About Taken by Mary Brock Jones
Fix your planet or we’ll do it for you, warns the Alliance—and then we’ll take it from you.
Ethan Winter wants nothing more from life than to run his family’s solar energy business. But that business has been attacked, he’s been imprisoned and brutalised, his planet threatened, and to protect his company he must work with a woman set on fighting him every step of the way. The planet Arcadia’s environment is dangerously unbalanced and the Alliance is demanding they fix it or lose their home world. The Alliance of Human Worlds doesn’t make empty threats.
Union organiser, daughter of a workshop supervisor and a fiery politician, Sarwenna Beren is prepared for a fight from the moment Ethan Winter arrives at her remote desert town surrounded by rumours of change. He’s rich, powerful and heir to the family that owns the town’s main business, a massive solar field stretching deep into the desert. His arrival threatens the jobs of all those who have put their trust in her. Sar isn’t about to let him shut down the one place keeping her town alive.
Then a boy goes missing in the desert and they are thrown together in the search for him—only to come under attack from a strange beam and an unknown flyer that nearly kills them both. Ethan and Sarwenna must find out who is behind the mysterious attacks and why. It doesn’t help that both have their own suspicions about who is helping their attackers. Suspicions that must be kept secret, especially from each other.
You don’t betray family.
Review of Taken
Taken is not merely a great sci-fi adventure. It combines a futuristic setting with strong characters, romance, danger and a surprisingly contemporary theme.
In a time when environmental change is ever in the news, this timely Eco-SciFi novel (and it’s predecessor Torn) is a microcosm of the bigger picture that we are currently experiencing on earth.
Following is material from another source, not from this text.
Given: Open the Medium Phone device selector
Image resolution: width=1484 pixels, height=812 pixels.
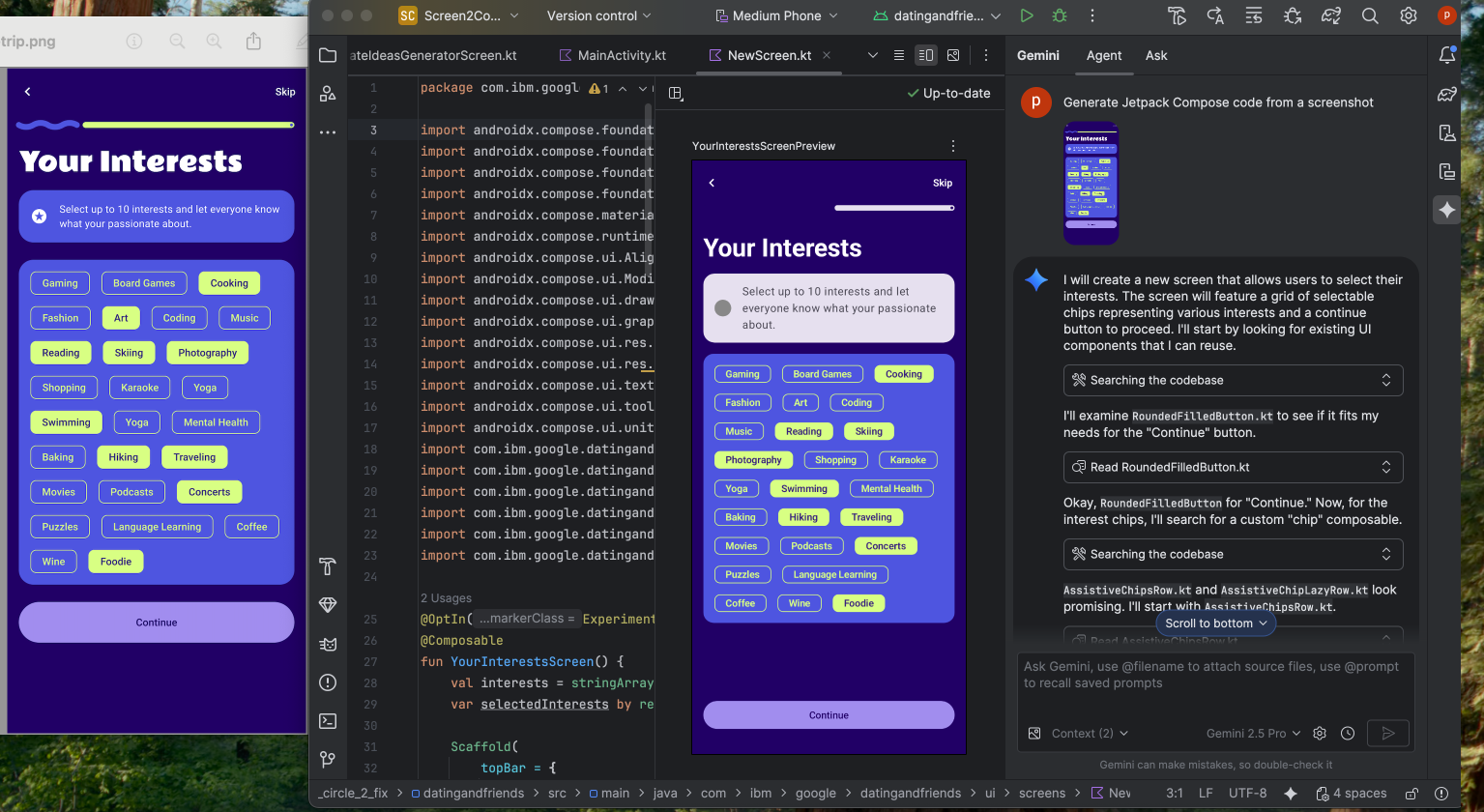Looking at the screenshot, I should pos(776,15).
Man’s use of the world’s natural resources is endangering the environment.
The bulk of this story takes place in Sulwith, a desert community that runs and supports a huge solar farm. The technology of the farm is destroying the environment. As the temperature rises, the desert grows, sandstorms worsen and the local flora and fauna are endangered. In another part of the world, the over production of a particular commercially profitable tree species is having opposite but strangely similar consequences. Increased rain, stronger storms, landslides and the endangerment of the local indigenous species.
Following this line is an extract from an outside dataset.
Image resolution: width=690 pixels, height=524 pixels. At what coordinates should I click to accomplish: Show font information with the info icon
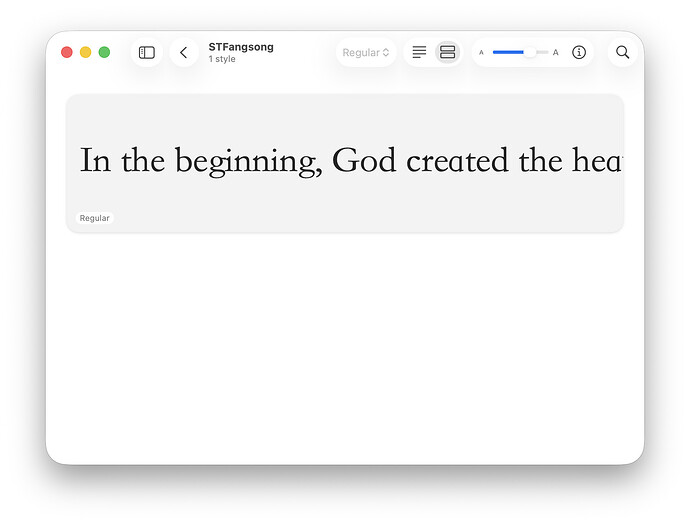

While the Alliance of Human Worlds has dicated that the planet must be fixed or there will be a penalty to pay, the families that run the two major corporations are digging in because they believe their livelihoods are threatened. Yet some see the wisdom of perserving the planet even if the path to that effect is both unclear and difficult.
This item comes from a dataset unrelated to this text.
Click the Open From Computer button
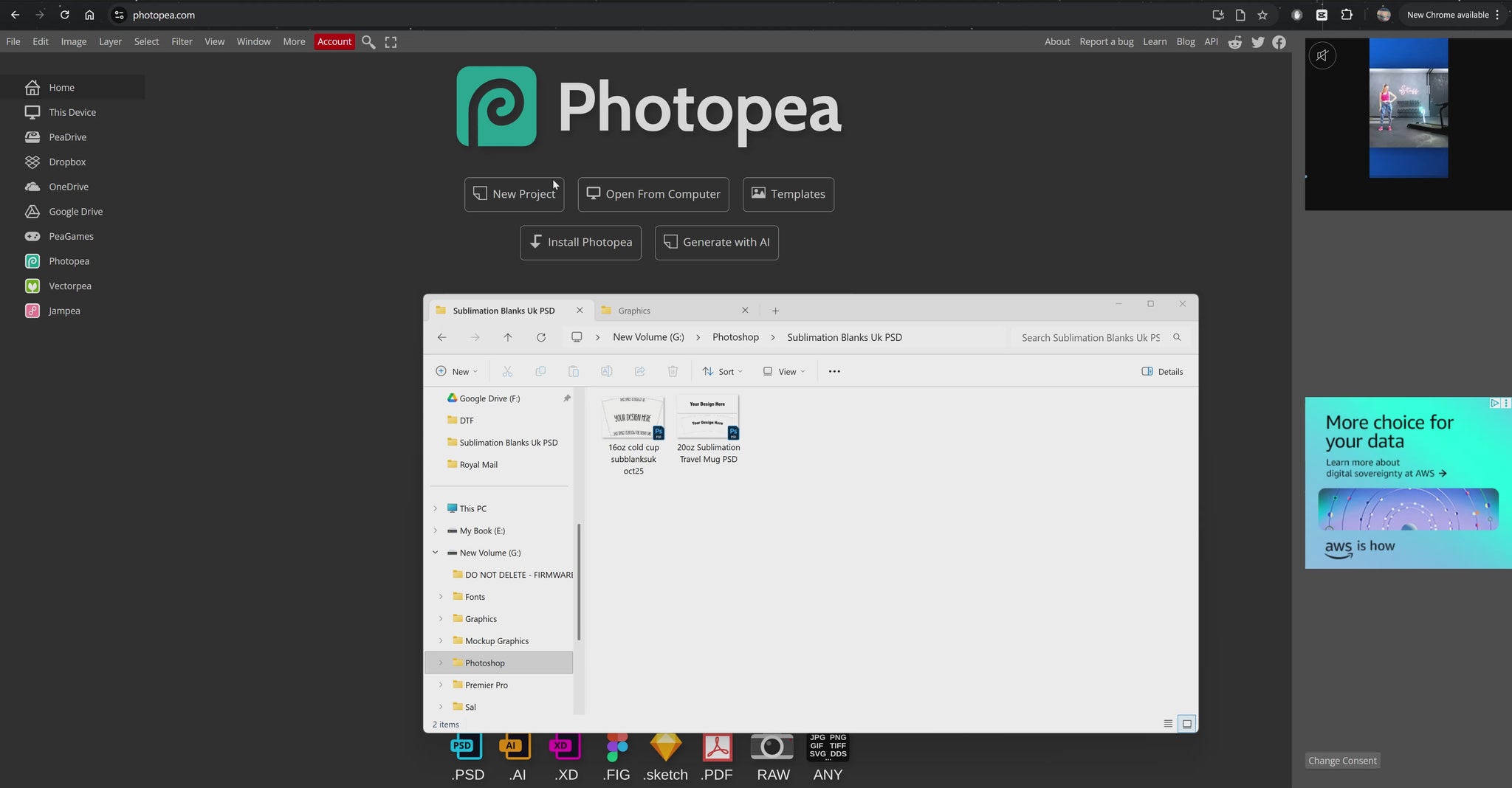The image size is (1512, 788). coord(653,194)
In Taken, Solaris heir Ethan Winter really wants to effect change, but he is up against his father, the corporation and possibly other foes. Sarwenna Beren represents the corporate employees, the innocents whose lives and livelihoods stand to be drastically changed if the corporation is forced to changed. As they work, sometimes together and sometimes at odds, Ethan and Sarwenna come to an understanding that working together may be the only way to win this unwinnable war.
The author has created a richly detailed setting that depicts a world on the brink – of change or ruin. Both the natural enviroment and the people that inhabit it are in peril. The very long story (about 600 pages) is perfectly paced, alternating between the overall environmental conflict, the conflicting efforts of the interested parties and the personal relationships of Ethan, Sarwenna and their families. Those who have read Torn, will appreciate the appearance of Fee and Caleb. However, Taken can be read as a standalone. Both books were phenomenal!
Thanks to the author who provided a copy of her book in exchange for my honest review.